(Material supplied)
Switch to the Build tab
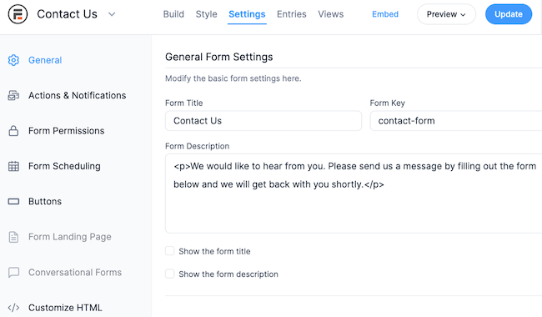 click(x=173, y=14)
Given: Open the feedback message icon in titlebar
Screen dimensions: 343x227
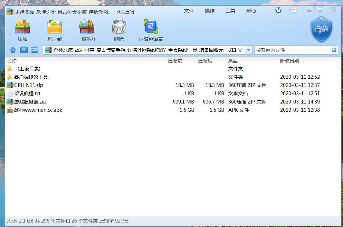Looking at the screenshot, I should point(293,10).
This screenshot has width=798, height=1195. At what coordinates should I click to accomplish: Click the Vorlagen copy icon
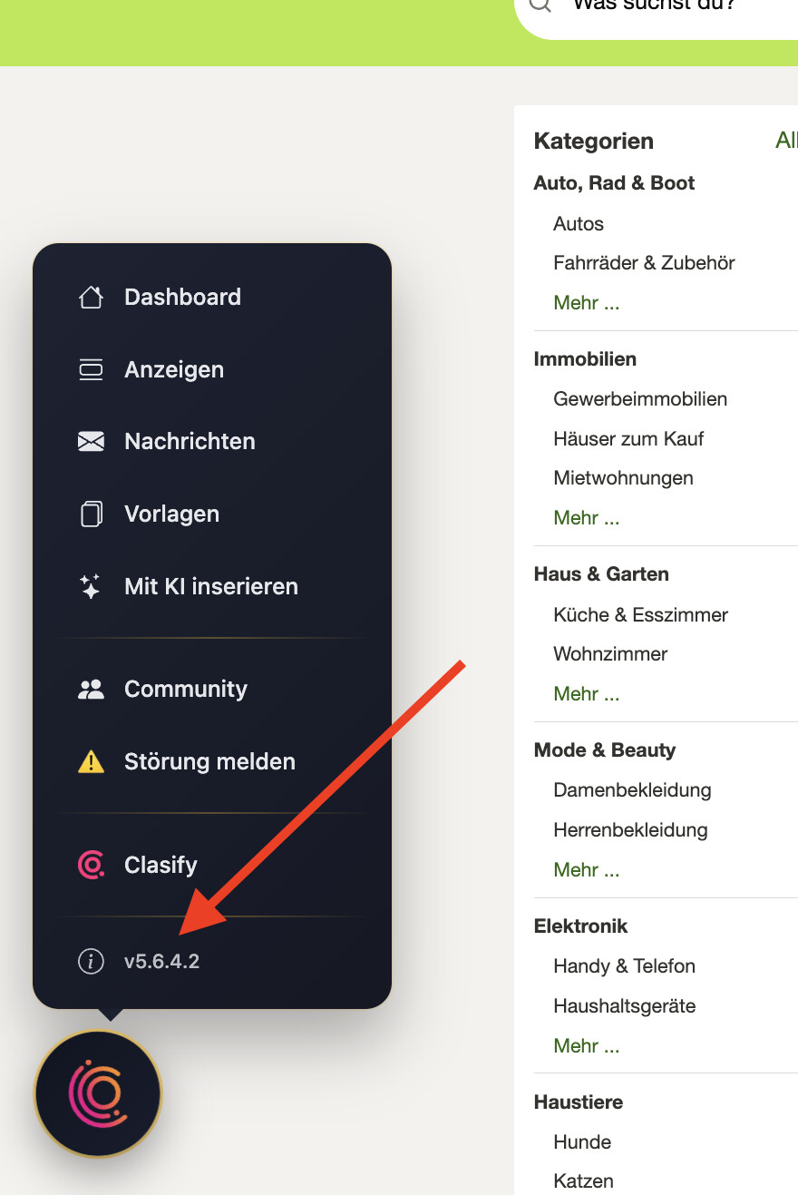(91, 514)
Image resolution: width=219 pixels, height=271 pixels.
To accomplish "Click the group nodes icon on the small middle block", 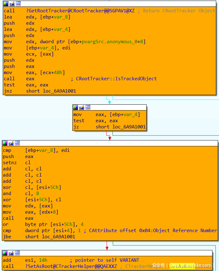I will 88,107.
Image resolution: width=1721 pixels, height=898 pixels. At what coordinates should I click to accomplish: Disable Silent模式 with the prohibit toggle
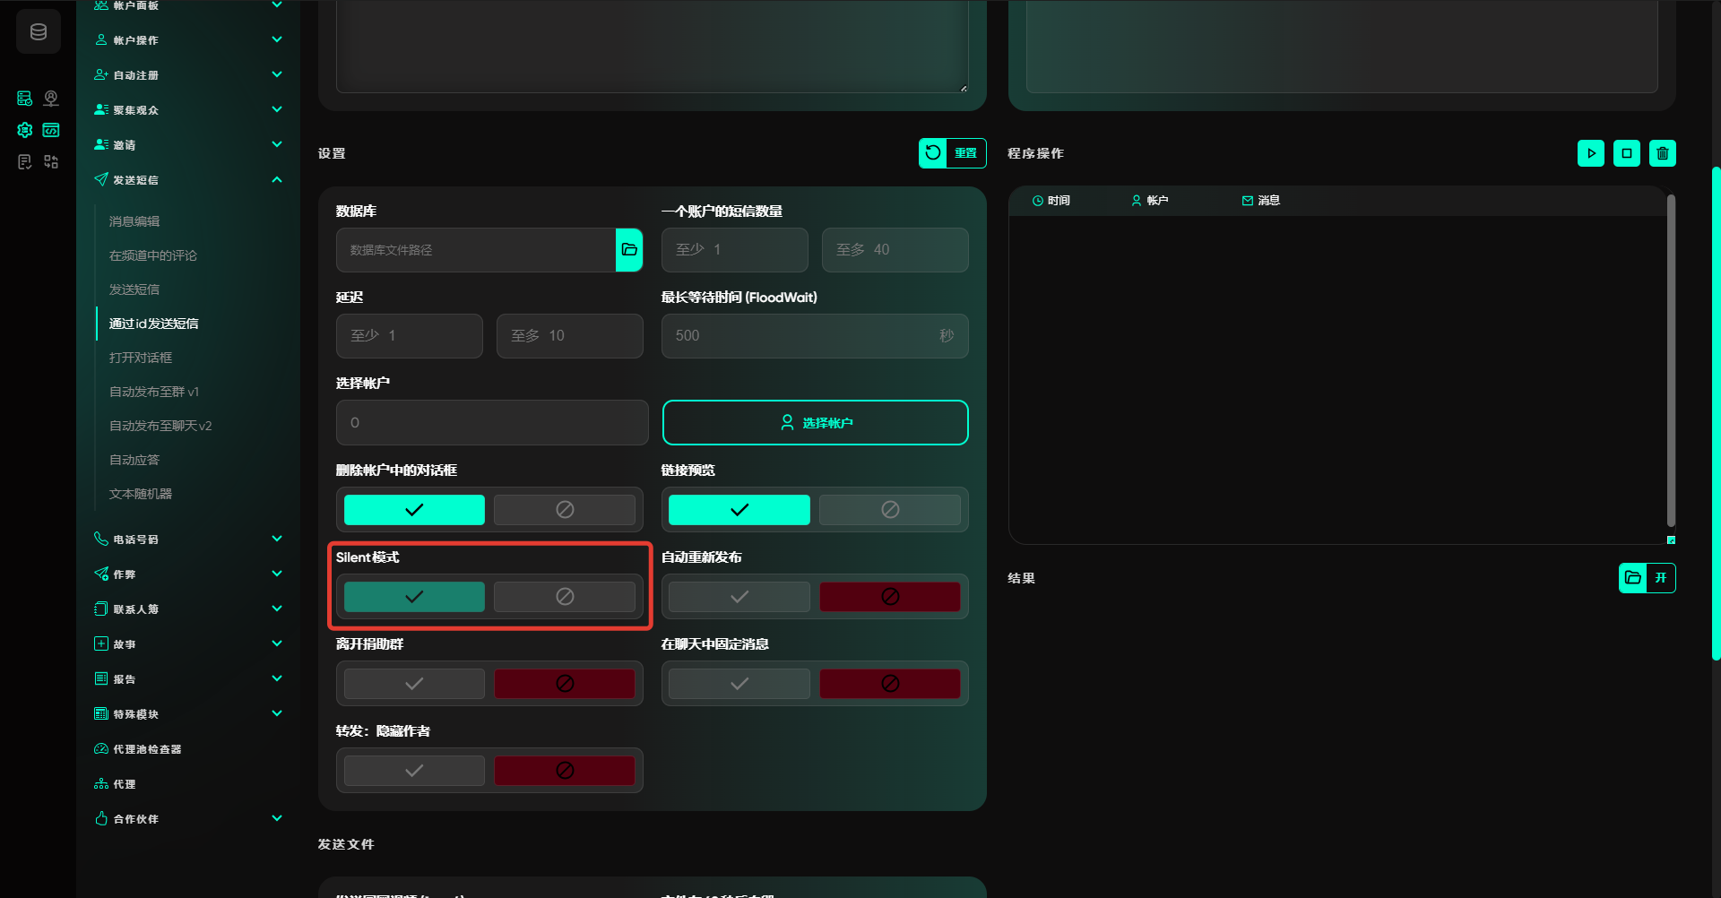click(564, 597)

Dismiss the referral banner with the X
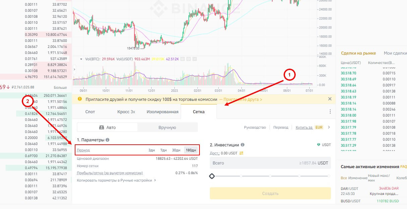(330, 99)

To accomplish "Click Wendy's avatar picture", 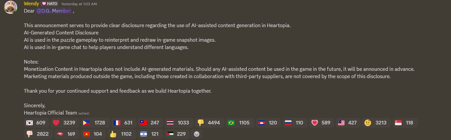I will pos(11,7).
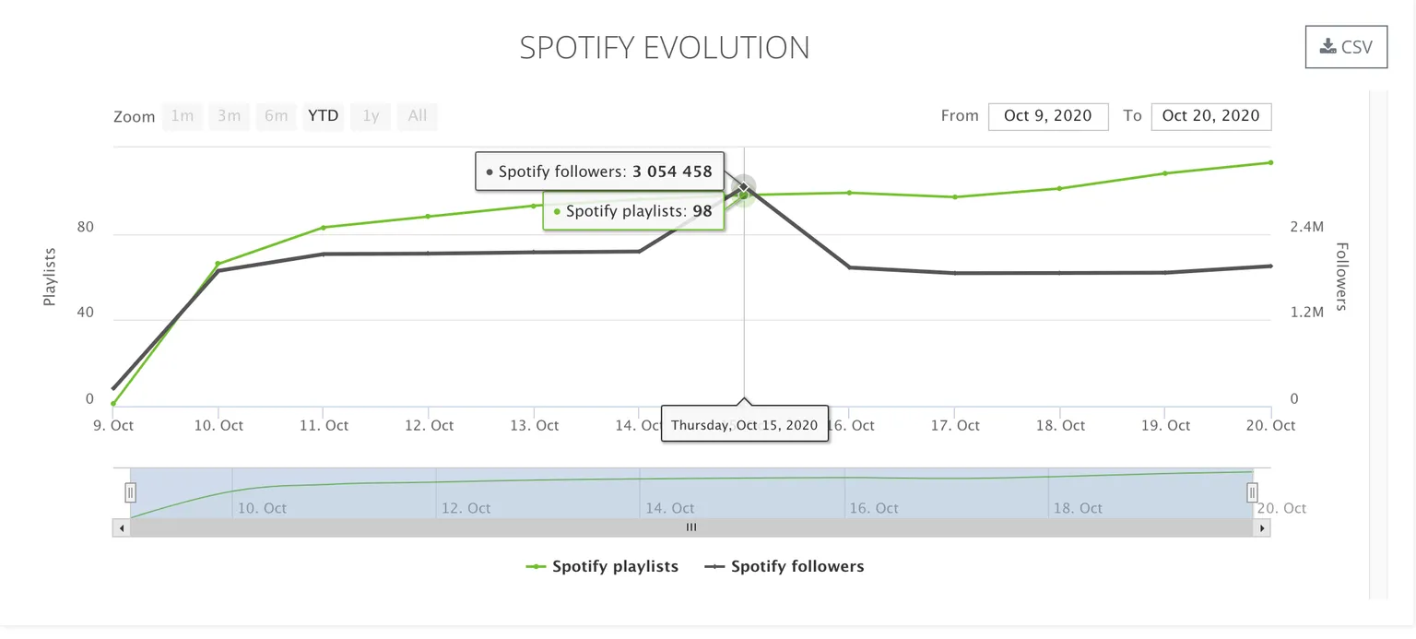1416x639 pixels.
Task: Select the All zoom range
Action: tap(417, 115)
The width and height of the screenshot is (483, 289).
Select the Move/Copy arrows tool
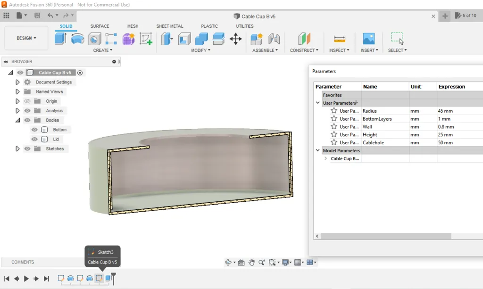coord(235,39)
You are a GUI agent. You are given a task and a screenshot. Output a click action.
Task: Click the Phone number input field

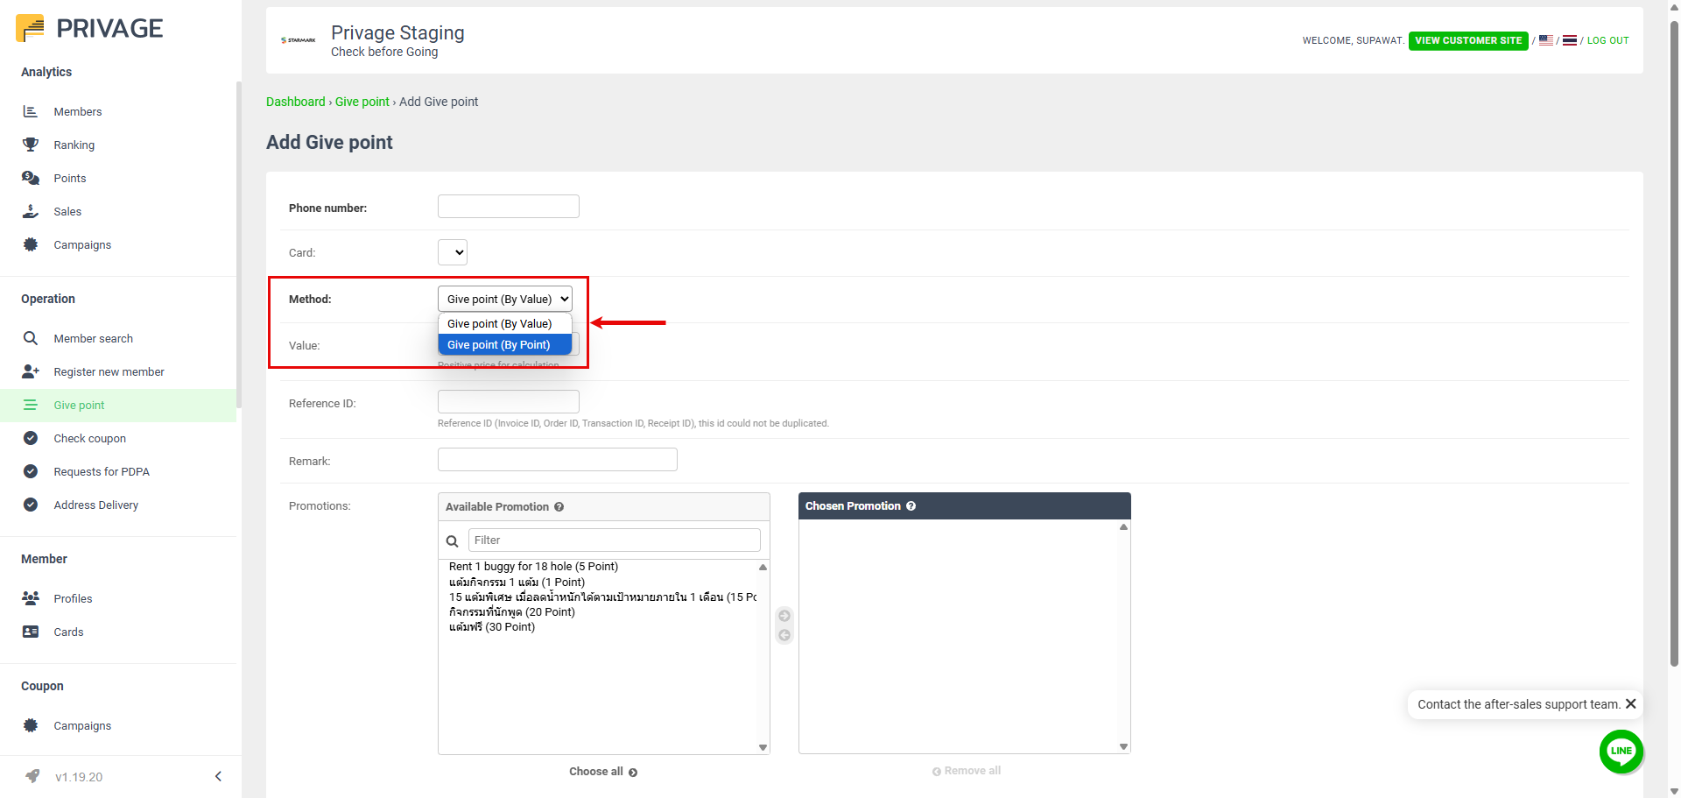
(End Material supplied)
Task item:
Each line from the one that holds "Select the Move/Copy arrows tool" through the end of the entries must be returned exactly, while any pictures stay out.

Solution to the problem:
Select the Move/Copy arrows tool
coord(235,39)
You are a GUI agent. You are given a task and a screenshot. Output a click action.
Task: Click the Phone number input field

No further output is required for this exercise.